Artificial intelligence-based screening of breast cancer by mammography microcalcification accurate: Study
Each year, millions of women undergo mammography to screen for breast cancer, yet tiny calcium specks-known as microcalcifications-often evade detection or are misread, leading to delayed diagnoses or unnecessary biopsies. Conventional computer-aided tools rely on hand-crafted rules and struggle with the sheer variety of imaging devices and lesion patterns.
In a recent study led by Dr. Ke-Da Yu from Fudan University Shanghai Cancer Center, a novel deep-learning approach that automatically finds and classifies microcalcifications across different machines and patient populations was developed-bringing both accuracy and consistency to breast-cancer screening.

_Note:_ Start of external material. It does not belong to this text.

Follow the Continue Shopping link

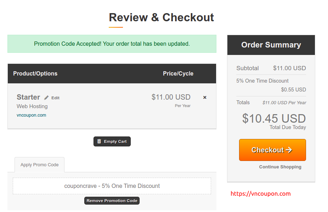pyautogui.click(x=280, y=167)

“Microcalcifications can be just a few pixels wide. Hence, spotting them amid normal tissue is like finding a needle in a haystack,” explains Dr. Yu. “We wanted a system that adapts to any mammogram and never overlooks early warning signs.”
The team’s innovation rests on two key advances:
• Adaptive, multi-scale detection: By integrating a faster region-based convolutional neural network (R-CNN) model with a feature-pyramid network (FPN), the pipeline fuses features at multiple resolutions-enabling it to localize both coarse clusters and individual specks without any manually tuned thresholds.